Although it had been my goal today to check out my bike, install my new fairing, and go for a ride, reality kept interrupting. The first reality check was when the wife and I slept late. I guess we needed it.

Then there was the reality of the malfunctioning sprinkler that was threatening to wash about one-third of our grass seed away. It had to be dealt with. Then there was draining the gas and oil out of the old lawn mower. And cleaning and putting away the vaporizer that we use in the winter. And doing a load of dishes so I could make a pitcher of ice tea. I’m sure you get the idea how the day just sort of ran away from me.

At any rate aside from installing my fairing, I wanted to follow up on something I had noticed when riding my bike home last Thursday. As I coasted into my neighborhood, the stage of the commute where I can take a deep breath and relax, I could feel a vibration in the bike. It was subtle, but it was in time with the wheel speed. It felt like one of my wheels was out of true. I definitely wanted to check that out before I took another ride.

I discovered happily that I could put a milk crate under the bike and rest my new underseat rack on the crate. This not only stabilized the bike, but it lifted the entire back end off the ground. I checked the back wheel carefully. It was perfectly true.

I then installed the fairing, which involved putting a couple of brackets on the front brake mounts, installed the ‘mustache’ bracket on the handlebar, and mounted the fairing in place.

On the plus side, it looks wicked cool. On the negative side, despite promises to the contrary, it definitely compromises the ability to pivot the handlebars up and out of the way. Oh well.

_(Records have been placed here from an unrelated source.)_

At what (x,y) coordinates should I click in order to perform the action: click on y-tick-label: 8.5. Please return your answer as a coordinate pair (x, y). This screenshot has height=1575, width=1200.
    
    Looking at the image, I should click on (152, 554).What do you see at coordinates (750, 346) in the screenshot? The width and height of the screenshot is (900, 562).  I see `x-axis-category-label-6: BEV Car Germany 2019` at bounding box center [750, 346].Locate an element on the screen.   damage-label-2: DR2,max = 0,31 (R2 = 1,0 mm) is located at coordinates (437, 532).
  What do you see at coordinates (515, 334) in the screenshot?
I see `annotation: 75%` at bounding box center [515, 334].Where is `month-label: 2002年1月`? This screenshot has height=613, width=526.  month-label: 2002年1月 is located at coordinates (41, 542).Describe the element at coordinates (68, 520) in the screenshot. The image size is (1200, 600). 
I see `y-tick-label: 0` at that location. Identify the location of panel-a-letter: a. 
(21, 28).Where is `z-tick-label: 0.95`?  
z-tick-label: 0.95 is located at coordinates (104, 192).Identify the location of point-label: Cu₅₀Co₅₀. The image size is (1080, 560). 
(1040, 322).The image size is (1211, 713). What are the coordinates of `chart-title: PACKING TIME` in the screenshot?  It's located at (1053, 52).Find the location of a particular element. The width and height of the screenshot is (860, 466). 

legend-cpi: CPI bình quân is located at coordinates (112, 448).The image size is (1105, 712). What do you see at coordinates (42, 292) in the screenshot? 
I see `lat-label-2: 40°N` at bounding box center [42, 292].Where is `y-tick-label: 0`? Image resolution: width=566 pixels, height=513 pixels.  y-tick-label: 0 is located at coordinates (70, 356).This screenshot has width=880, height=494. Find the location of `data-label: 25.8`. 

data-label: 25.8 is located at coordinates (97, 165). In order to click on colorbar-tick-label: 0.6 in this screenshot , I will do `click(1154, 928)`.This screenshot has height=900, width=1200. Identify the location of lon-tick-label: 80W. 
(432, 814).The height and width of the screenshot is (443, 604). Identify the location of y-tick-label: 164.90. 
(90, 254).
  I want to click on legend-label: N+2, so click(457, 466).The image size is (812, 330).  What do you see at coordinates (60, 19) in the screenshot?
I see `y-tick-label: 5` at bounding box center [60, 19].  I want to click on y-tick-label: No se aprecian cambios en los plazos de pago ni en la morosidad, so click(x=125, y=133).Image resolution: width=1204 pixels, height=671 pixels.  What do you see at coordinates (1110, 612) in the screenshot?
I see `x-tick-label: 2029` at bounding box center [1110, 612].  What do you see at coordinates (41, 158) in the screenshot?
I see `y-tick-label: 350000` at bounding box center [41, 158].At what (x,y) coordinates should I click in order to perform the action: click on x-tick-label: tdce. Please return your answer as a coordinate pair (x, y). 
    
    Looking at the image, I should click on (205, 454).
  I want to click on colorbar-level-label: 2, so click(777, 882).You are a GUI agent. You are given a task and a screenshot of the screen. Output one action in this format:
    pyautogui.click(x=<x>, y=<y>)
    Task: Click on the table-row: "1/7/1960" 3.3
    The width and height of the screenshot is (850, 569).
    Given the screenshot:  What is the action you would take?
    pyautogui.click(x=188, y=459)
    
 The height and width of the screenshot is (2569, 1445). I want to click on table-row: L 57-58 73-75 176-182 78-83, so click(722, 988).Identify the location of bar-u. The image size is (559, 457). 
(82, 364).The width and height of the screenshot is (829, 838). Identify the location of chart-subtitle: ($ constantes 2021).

As the light was failing, I hurriedly put on some riding shorts and my SPD shoes and snapped my helmet on: I wanted to see how the bike rode with the fairing on it. But as I started pedalling out of my driveway, I could hear something rubbing near the front wheel, now much louder due to the curve of the fairing. I squeezed the brakes - no change. I reached down with a toe and nudged the fender - no change. Hmmm. What could it be?

So I turned around and rode back up the driveway and put the bike back on the milk crate. Then I carefully spun the front wheel. It seemed to be rubbing at just one spot, so I got my spoke wrench and started carefully and gradually truing the wheel.

I was making definite progress at reducing the rubbing, but something still didn’t seem right. That’s when I noticed the obvious.

Oh. Crap.

What was rubbing was a large bulge in the tire. Christ Almighty, my front tire was failing. These tires are not skinny little racers, but they make up for their large diameter by running at high pressure - 100 psi. I suddenly had a vision of a front tire blowout while I was trying to see how much faster my fairing made me. *Shudder*

So, tomorrow afternoon I will hie myself over to my local recumbent shop and get some new tubes and tires. Maybe I’ll just get the same ones I have now (Kenda Kwests), maybe they’ll recommend something else. Either way, I thank my lucky stars I found out about that front tire in my driveway, and not on the highway.